Generated below podcast on this paper with Google's Illuminate.

Simple learning rate scaling at start beats complex adaptive methods like Adam.

SGD-SaI (SGD with Scaling at Initialization enhances stochastic gradient descent by scaling learning rates at initialization based on gradient signal-to-noise ratios, eliminating the need for adaptive methods like Adam while using 50% less memory.

-----

https://arxiv.org/abs/2412.11768

🤔 Original Problem:

Adaptive gradient methods like Adam are essential for training Transformers but consume excessive memory by storing momentum states, limiting model scalability. For a 7B parameter model, Adam requires 50GB just for optimizer states.

-----

🔧 Solution in this Paper:

→ SGD-SaI calculates gradient signal-to-noise ratio (g-SNR) for each parameter group only at initialization.

→ These g-SNR values guide learning rate scaling for different parameter blocks throughout training.
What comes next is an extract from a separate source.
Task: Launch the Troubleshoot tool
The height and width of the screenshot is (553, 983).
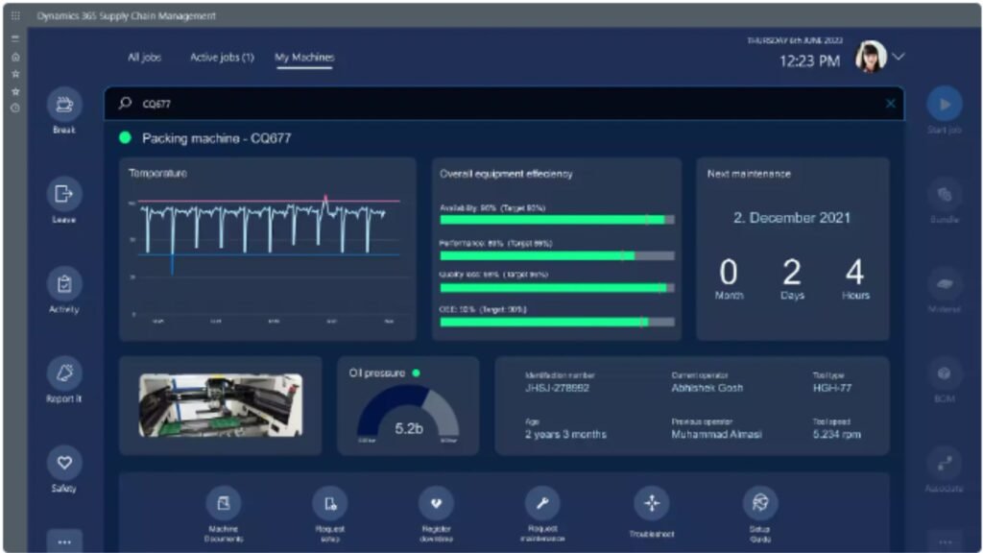Action: 651,503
→ The method maintains constant preconditioned learning rate scales without computing adaptive second-order momentum.

→ It works with PyTorch's default parameter partitioning, requiring no complex grouping strategies.

-----

💡 Key Insights:

→ g-SNR values remain stable during training while varying across parameter groups

→ Initial gradient characteristics sufficiently capture parameter-specific learning dynamics

→ Adaptive methods' complexity can be replaced by smart initialization-time scaling

-----

📊 Results:

→ Reduces optimizer memory by 50% compared to AdamW (25.15GB savings for Llama2-7B)

→ Matches/exceeds AdamW performance on ViT ImageNet1K (72.92% vs 73.04% accuracy)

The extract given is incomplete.